In 2025, over 7,800 NIH and NSF grants were terminated or suspended, with more than $5 billion frozen. NIH (the U.S. National Institutes of Health, the largest public biomedical research funder globally, with an annual budget of about $47 billion) maintained its budget, as Congress continued appropriations, but the government still froze the funding pipeline. New competitive grants dropped sharply from 11,659 in FY2024 to 6,095 in FY2025, a 48% decrease. The success rate for researchers applying for funding fell from 21% to 13%, with Fred Hutch losing $508 million and Harvard losing $945 million.

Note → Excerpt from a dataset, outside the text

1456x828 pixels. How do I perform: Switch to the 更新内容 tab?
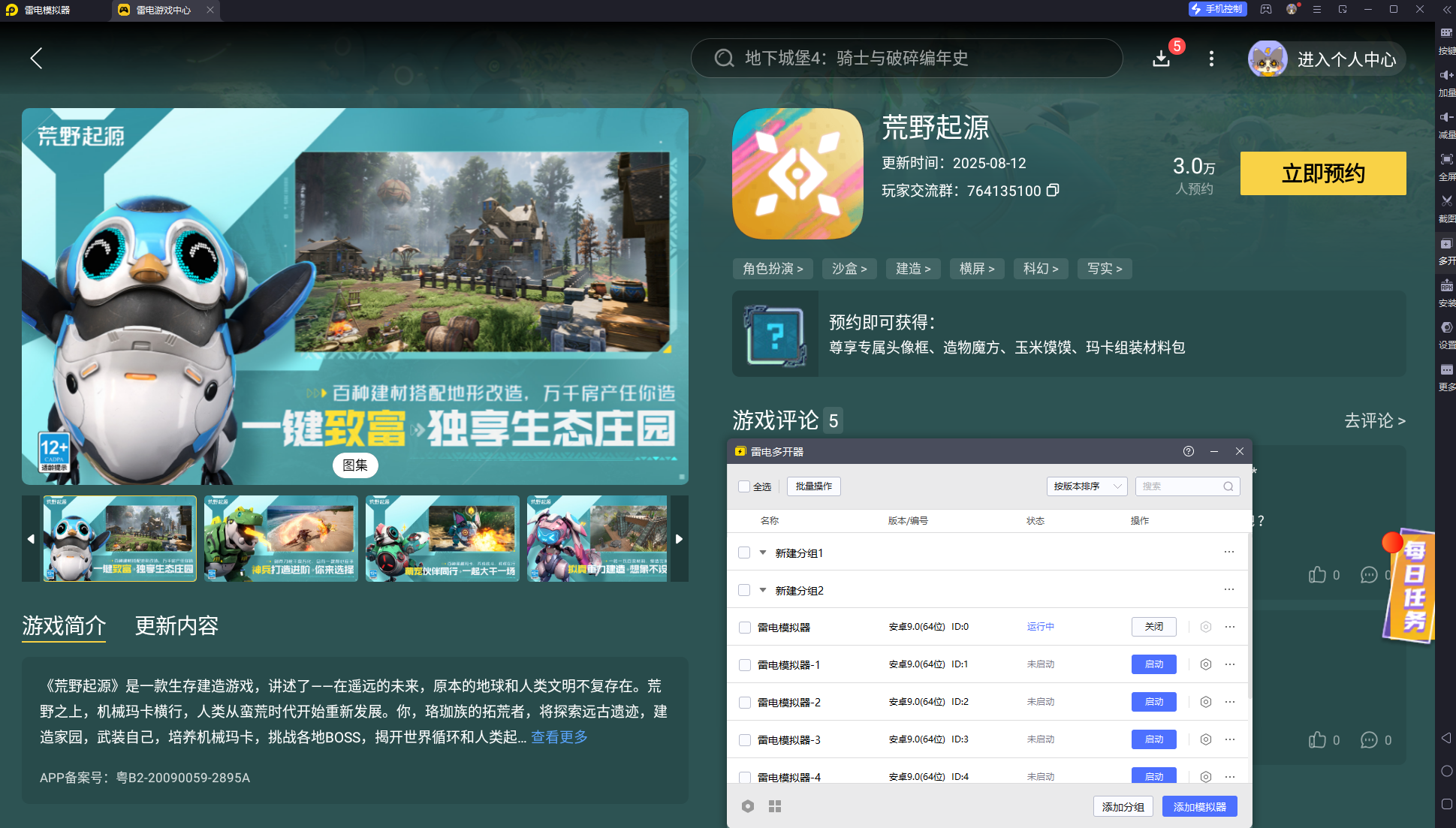click(x=176, y=625)
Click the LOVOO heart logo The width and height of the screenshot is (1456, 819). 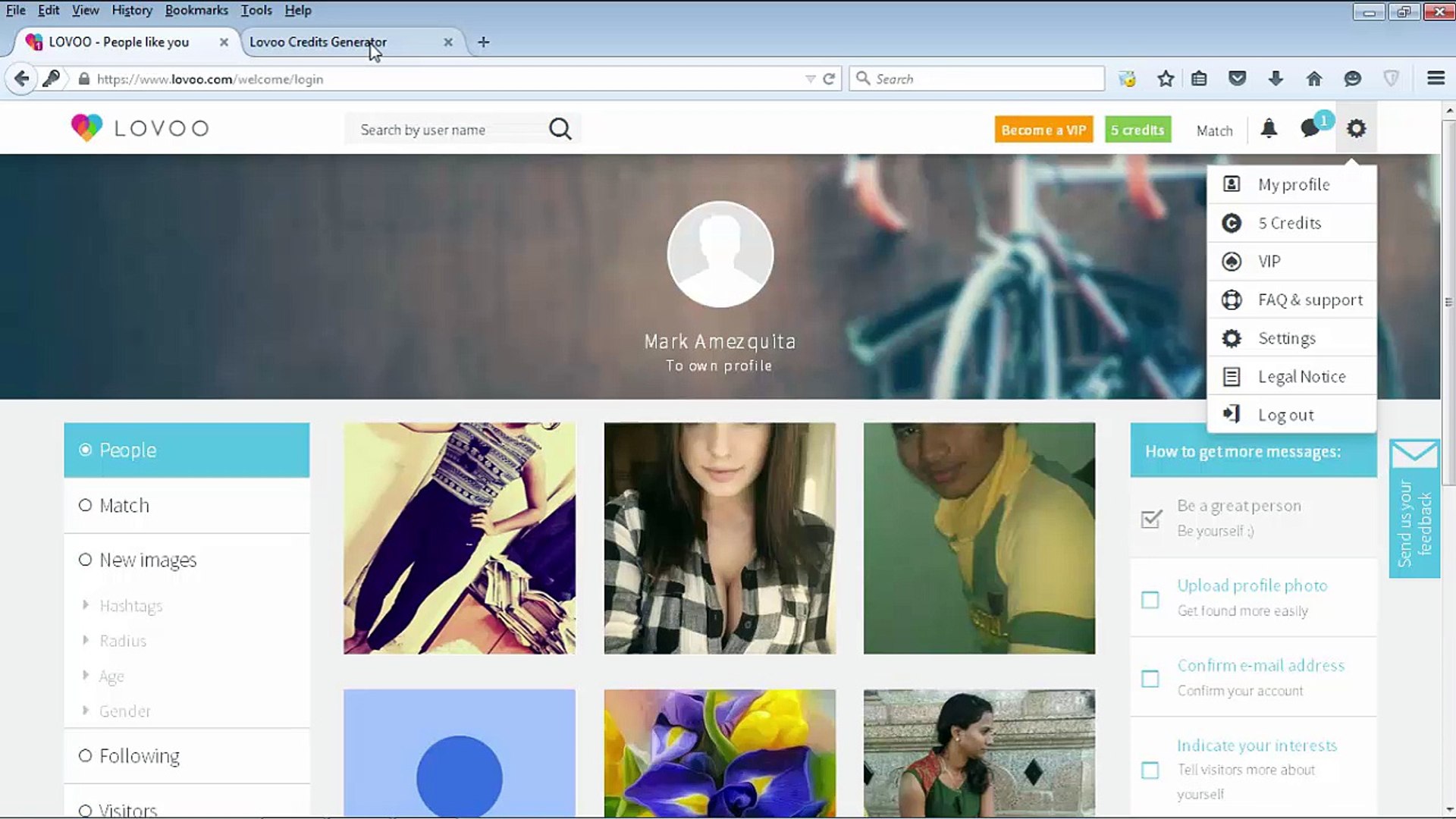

This funding gap is precisely why DeSci’s pitch can gain opportunities if operated properly. In July 2025, Gero, funded by VitaDAO, signed a research and licensing agreement with Chugai Pharmaceutical (a Roche subsidiary with a market cap of about $100 billion), with milestone payments up to $250 million. This was the first DAO-funded project to produce something truly valued in the nine-figure range by a real pharmaceutical company. The process was completed smoothly without governance disputes or flight, making it one of the most significant events in the field.

A long four years

This year, 15 to 20 AI-discovered drugs entered Phase III trials, but data readout for Rentosertib won’t happen until 2028 at the earliest, meaning it will be years before we have a definitive answer on whether any of this can translate into effective human medicines. Regardless of tokens, open-source tech stacks will continue to cut costs, and the funding vacuum will keep pushing researchers toward anyone willing to write a check. Today, open-source protein folding models match AlphaFold3 at zero licensing cost, wet lab validation costs are below $2,000, and NIH just announced its lowest funding success rate in twenty years.

Even if AI fulfills all its supporters’ promises and halves the drug development timeline, it still takes four to five years from discovery to approval—assuming Phase III success rates actually improve. In an industry where investment confidence shifts with quarterly earnings calls, four years is a long wait, and token holders even find six months of holding unbearable, like a life sentence.

The costs of drug discovery and innovation are falling every quarter, regardless of token popularity. NIH’s funding shortages are also concerning. Perhaps between these two, a viable model exists where tokens fund specific trials and milestones, while governance is handled by professionals. Gero’s collaboration with Chugai is the first proof that DAO-funded projects can produce something pharmaceutical companies are willing to pay nine figures for. Besides eliminating hype, I also wonder if anyone is building resilient financing infrastructure for truly decentralized science.